Dans le champ Équivalent(s), il est dit que l’équivalent
anglais est « stationary bicycle », alors que le correspondant exact est plutôt « exercise bicycle » ou « exercice bike » (plus familier).
Dans le champ Définition, le libellé même de la définition
(« appareil d’entraînement stationnaire ») comprend un anglicisme
de sens.
En effet, selon le Nouveau Petit Robert, « stationnaire » signifie « qui
reste un certain temps à la même place ». Contre-vérification dans The American
Heritage Dictionary of the English Language. « Stationary »
signifie « fixed in a position; not moving ». On comprend pourquoi, en anglais, on peut dire « stationary bicycle », mais pas « vélo stationnaire » en français. Un « vélo
stationnaire » serait un vélo qui reste à la même
place un certain temps (et puis s’en va ?)… La source de
l’anglicisme sémantique est bien là : les signifiants (la forme des mots)
sont identiques en anglais et en français, mais les signifiés (les sens),
différents.
Dans le champ Synonyme(s), le terme « vélo
stationnaire » apparaît sur le même plan que « bicyclette
d’exercice », « vélo d’intérieur » et « vélo
d’appartement ». Seul le terme « bicyclette d’appartement » a
droit à une marque d’usage : il est signalé comme étant rare.
Qu’en est-il dans la réalité ?
D’abord rappelons que l’OQLF a pour mission de veiller à la
qualité du français au Québec. Rappelons également qu’un dictionnaire
terminologique a pour fonction d’indiquer le terme considéré comme le meilleur
par les spécialistes dans un domaine donné. Ce n’est pas un dictionnaire
descriptif, mais normatif.
Un sondage rapide sur Internet montre que les termes les plus fréquents sont, dans l’ordre descendant, 1) « vélo d’entraînement », 2) « vélo d’appartement », 3) « vélo d’intérieur », 4) « vélo d’exercice ». Le terme « vélo stationnaire » se relève presque uniquement en contexte canadien; il est très rarement attesté en contexte européen. Il montre aussi que le terme vélo est beaucoup plus fréquent que bicyclette. Conséquence : « bicyclette d’exercice » et « bicyclette stationnaire » auraient dû être affectés de la même marque « rare » que « bicyclette d’appartement ».
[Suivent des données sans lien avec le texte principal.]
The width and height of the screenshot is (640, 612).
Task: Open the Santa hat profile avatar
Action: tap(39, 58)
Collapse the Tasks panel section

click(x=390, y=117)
Un sondage rapide sur Internet montre que les termes les plus fréquents sont, dans l’ordre descendant, 1) « vélo d’entraînement », 2) « vélo d’appartement », 3) « vélo d’intérieur », 4) « vélo d’exercice ». Le terme « vélo stationnaire » se relève presque uniquement en contexte canadien; il est très rarement attesté en contexte européen. Il montre aussi que le terme vélo est beaucoup plus fréquent que bicyclette. Conséquence : « bicyclette d’exercice » et « bicyclette stationnaire » auraient dû être affectés de la même marque « rare » que « bicyclette d’appartement ».
Un autre sondage, dans la presse francophone européenne (PFE) cette fois, montre
que « vélo d’appartement » écrase tous les autres termes et que
« vélo stationnaire » est rarissime. Au contraire, dans la presse
francophone canadienne (PFC), c’est « vélo stationnaire » qui
prédomine.
Enfin les deux grandes enseignes européennes d’articles de
sport Go Sport et Décathlon vendent ces produits sous le nom de « vélo
d’appartement ». Même chose pour la grande enseigne de vente par correspondance La Redoute.
Ces coups de sonde suffisent pour affirmer que le GDT
entérine un usage critiquable plutôt que de promouvoir l'usage souhaitable. Le
terme « vélo stationnaire » est critiquable : 1) parce qu’il est
un calque sémantique de l’anglais, 2) parce qu’il ne s’emploie pas
ailleurs dans la Francophonie.
Sur la fiche du GDT, il devrait être déplacé du
champ Synonyme(s) pour être replacé dans celui des Termes non retenus
(c’est-à-dire à bannir) avec la mention « calque de l’anglais ».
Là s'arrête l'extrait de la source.